CIO

Long weekend comes to an end for HPE and the ATO

The agency begins bringing services back online after marathon weekend of work

The Australian Taxation Office (ATO) has told Australians that many of its services are back online following a weekend-long marathon effort working with Hewlett Packard Enterprise (HPE) engineers to replace failed hardware and restore systems.

The agency said early on 6 February that a number of core services, including the Tax Agent, Business and BAS Agent Portals, ATO Online services, and Standard Business Reporting (SBR) services were back up and running, with other services expected to be brought online “shortly”.

“Our clients may experience some slowness as further work is undertaken to improve the overall performance of our systems,” the ATO said in a statement.

“Our focus will now turn to building system resilience to best ensure the stability of our services to the community.”

The latest update on the ATO’s long-running efforts to restore its systems following a massive outage caused by storage hardware failure on 12 December 2016 comes after days and nights of work that saw ATO staff join forces with HPE technicians to replace the storage hardware and get systems back up and running.

“Engineers from Hewlett Packard Enterprise and the ATO continued system restoration efforts overnight and this morning,” the ATO said on 5 February.

“Good progress has been made as we work towards having services available for clients on Monday. This will however be subject to ongoing testing of the integrity and stability of the system.

“Restoration efforts are progressing well and engineers are now undertaking technical verification of our systems,” the agency later said. “This will continue throughout the night with a view to services being available tomorrow.

“Work has also been completed to ensure we have appropriate contingencies in place which is giving us increasing confidence that we will at least have our core client services available tomorrow [6 February],” it said.

The ATO flagged on 4 February that HPE would work over the weekend to restore systems, with support from the agency’s own technicians. At the time, it indicated that it did not expect services to be available until after 5 February.

“While we are working as quickly as we can, we cannot make services available to the community until the integrity of the system is confirmed,” the agency said.

The agency also revealed that it had commissioned a new Storage Area Network (SAN) to “provide better services in the future,” saying that the new hardware had arrived at ATO premises.

“This new system will contain vast amounts of ATO data and it is currently being configured to provide more reliability and stability,” the ATO said at the time.
The nature and scope of the ATO’s SAN means that this process of replacing the affected hardware will take some time.”

Page Break

According to the ATO, once the integrity of the new system is confirmed, it intends to implement three follow-on priorities: making services available to key impacted stakeholders; building system resilience to best ensure the stability of services to the community; and increasing the capacity of systems to deliver the services the community expects.
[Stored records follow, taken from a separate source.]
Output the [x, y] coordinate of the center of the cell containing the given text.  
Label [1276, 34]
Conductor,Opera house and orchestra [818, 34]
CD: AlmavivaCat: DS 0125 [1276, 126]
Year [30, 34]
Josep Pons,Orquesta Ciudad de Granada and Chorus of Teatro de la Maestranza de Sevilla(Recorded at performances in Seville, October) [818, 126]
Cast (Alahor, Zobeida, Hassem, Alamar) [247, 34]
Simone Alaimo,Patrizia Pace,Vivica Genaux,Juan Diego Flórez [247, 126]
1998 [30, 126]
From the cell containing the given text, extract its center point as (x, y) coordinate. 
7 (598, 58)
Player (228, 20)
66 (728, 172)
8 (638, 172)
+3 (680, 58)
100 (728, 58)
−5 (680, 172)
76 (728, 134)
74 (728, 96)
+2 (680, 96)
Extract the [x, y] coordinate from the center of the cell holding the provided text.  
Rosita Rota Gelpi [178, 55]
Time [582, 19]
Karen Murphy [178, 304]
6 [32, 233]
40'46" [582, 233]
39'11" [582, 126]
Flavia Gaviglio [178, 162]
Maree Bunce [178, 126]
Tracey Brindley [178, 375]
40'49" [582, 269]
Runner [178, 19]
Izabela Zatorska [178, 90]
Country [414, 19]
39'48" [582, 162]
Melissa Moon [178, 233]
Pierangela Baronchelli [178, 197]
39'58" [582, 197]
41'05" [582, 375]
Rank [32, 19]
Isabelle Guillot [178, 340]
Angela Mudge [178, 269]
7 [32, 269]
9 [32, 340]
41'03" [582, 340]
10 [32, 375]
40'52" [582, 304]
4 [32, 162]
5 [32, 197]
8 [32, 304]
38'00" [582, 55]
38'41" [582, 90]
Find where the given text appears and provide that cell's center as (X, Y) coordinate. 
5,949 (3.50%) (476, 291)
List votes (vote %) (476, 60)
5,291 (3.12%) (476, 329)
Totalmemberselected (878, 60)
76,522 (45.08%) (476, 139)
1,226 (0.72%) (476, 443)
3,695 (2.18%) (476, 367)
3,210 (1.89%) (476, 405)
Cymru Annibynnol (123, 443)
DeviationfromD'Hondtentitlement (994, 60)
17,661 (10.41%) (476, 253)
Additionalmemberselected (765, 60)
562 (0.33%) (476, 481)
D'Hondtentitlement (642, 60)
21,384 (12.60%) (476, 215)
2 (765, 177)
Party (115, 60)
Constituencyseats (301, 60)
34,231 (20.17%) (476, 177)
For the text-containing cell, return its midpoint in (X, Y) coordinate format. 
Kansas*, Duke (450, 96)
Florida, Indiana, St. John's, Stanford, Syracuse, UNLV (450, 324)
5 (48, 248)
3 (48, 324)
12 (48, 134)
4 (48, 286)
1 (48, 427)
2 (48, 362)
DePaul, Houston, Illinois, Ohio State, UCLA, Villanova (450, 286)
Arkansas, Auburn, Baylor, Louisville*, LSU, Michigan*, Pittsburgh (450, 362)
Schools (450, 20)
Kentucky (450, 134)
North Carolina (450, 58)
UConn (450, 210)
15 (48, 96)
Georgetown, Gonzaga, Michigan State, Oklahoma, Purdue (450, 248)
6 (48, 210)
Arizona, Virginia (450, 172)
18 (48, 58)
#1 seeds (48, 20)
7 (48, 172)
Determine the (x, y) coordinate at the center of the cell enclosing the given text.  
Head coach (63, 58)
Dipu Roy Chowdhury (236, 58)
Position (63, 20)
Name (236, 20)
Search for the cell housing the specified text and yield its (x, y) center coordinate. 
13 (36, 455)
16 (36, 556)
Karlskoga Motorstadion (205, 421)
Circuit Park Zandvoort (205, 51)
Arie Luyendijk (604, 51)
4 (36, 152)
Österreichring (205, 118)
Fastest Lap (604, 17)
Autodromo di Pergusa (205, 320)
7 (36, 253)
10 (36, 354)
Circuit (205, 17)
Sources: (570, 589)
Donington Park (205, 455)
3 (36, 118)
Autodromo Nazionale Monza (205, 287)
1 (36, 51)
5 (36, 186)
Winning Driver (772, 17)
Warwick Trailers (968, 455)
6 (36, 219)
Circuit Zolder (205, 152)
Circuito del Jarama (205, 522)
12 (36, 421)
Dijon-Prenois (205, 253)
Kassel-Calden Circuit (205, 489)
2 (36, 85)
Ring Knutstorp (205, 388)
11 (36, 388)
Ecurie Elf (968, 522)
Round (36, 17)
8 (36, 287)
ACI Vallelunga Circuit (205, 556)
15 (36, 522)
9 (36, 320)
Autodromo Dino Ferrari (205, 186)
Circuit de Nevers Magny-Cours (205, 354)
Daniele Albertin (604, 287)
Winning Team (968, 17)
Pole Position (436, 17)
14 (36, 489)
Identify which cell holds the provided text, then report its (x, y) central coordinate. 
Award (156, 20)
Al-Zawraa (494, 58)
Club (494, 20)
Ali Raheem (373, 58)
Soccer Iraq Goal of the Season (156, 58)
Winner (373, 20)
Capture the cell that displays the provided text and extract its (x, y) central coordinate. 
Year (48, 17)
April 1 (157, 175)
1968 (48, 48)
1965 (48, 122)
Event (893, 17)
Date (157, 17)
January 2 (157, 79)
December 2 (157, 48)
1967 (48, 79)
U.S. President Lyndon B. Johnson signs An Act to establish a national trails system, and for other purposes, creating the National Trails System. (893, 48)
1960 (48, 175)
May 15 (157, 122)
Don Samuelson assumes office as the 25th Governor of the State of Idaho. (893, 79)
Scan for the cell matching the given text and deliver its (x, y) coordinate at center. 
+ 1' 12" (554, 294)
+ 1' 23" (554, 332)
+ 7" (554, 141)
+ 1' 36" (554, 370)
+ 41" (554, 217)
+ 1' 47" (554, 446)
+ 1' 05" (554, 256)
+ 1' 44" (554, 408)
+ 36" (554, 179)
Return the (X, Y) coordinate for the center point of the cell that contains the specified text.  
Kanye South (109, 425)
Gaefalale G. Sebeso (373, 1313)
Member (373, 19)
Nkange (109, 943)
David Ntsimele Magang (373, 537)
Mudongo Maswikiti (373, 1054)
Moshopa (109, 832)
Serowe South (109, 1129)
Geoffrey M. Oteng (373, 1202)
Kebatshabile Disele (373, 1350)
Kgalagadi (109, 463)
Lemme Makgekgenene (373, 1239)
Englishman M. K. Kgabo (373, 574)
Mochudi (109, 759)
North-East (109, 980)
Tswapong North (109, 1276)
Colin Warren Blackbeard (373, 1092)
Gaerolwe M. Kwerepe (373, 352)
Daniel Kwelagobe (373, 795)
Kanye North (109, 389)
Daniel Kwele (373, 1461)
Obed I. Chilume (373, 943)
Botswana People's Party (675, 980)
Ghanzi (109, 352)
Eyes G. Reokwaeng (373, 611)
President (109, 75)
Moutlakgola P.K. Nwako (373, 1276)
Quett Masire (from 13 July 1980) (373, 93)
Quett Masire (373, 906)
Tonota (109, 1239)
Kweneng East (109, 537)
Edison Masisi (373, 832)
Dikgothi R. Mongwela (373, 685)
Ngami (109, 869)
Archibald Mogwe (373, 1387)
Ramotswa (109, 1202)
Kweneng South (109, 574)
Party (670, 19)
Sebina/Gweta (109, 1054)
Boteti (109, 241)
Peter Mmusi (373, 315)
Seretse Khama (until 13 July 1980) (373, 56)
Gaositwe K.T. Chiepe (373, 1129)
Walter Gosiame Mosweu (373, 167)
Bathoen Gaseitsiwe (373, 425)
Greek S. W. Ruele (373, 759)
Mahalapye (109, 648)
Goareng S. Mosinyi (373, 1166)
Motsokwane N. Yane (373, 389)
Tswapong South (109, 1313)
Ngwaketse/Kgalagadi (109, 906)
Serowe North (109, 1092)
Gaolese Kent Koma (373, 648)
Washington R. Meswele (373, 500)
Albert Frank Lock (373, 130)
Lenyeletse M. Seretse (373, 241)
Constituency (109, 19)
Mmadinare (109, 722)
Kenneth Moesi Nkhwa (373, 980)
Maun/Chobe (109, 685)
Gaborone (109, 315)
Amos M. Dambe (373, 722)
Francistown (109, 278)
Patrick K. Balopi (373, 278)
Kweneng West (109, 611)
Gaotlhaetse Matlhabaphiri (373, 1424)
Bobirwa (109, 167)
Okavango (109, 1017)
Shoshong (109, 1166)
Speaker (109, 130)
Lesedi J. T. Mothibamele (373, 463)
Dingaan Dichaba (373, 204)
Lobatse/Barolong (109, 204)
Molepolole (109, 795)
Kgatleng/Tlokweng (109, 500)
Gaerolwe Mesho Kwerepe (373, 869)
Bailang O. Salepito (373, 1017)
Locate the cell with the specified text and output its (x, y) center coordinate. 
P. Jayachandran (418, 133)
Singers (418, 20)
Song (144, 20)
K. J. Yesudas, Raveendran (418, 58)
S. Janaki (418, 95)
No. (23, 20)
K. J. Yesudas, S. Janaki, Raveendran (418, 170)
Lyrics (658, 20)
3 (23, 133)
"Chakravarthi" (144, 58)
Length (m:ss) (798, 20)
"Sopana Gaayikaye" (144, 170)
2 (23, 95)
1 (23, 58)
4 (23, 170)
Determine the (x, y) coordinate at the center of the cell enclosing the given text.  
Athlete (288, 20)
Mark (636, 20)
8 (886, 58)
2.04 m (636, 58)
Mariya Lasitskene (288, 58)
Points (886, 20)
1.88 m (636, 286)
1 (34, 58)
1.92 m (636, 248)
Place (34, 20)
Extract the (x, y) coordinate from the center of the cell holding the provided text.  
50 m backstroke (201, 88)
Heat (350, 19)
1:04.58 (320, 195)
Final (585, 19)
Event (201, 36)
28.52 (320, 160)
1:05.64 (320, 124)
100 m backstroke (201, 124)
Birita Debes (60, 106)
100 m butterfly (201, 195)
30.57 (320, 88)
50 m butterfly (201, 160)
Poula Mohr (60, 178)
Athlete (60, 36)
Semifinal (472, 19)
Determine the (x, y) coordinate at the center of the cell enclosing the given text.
At the same time, the agency confirmed that issues with its hardware were at the bottom of the initial systems outage in early December and the most recent outage, which hit at the beginning of February, and continued for a number of days, following its initial efforts to swap-out its affected hardware.

“While recognising that PwC [PricewaterhouseCoopers] are undertaking an independent review into the outages, we can confirm that hardware faults caused both the December outage and this outage, although we understand that the exact nature of the respective faults is different,” the ATO said.

“We recognise the ongoing impact this is having on our stakeholders and the broader community and thank them for their ongoing patience,” it said.

The agency has spent the better part of the past seven weeks working to restore its systems to full capacity, retrieve temporarily lost data, and replace affected hardware, following the “unprecedented” failure of storage hardware that had been upgraded in November 2015 by HPE.

It is understood that the outage involved two new HPE 3Par storage area network (SAN) units acquired by the ATO in 2015.

The restoration work has seen the ATO intermittently take its systems offline since the problems first hit, over two weekends in January, and during the Christmas holiday period.

Soon after trouble first struck, on December 16, Australia’s Commissioner of Taxation, Chris Jordan, referred to the incident as the “worst unplanned system outage in recent memory”.

“This was an extremely unusual and unfortunate event with the outage caused by a significant and unprecedented failure of storage hardware,” Jordan said at the time.

While the ATO has called in PwC to investigate the cause of the initial hardware failure and the resulting outage, HPE confirmed in late December that it had launched its own internal investigation into the cause of the hardware failure.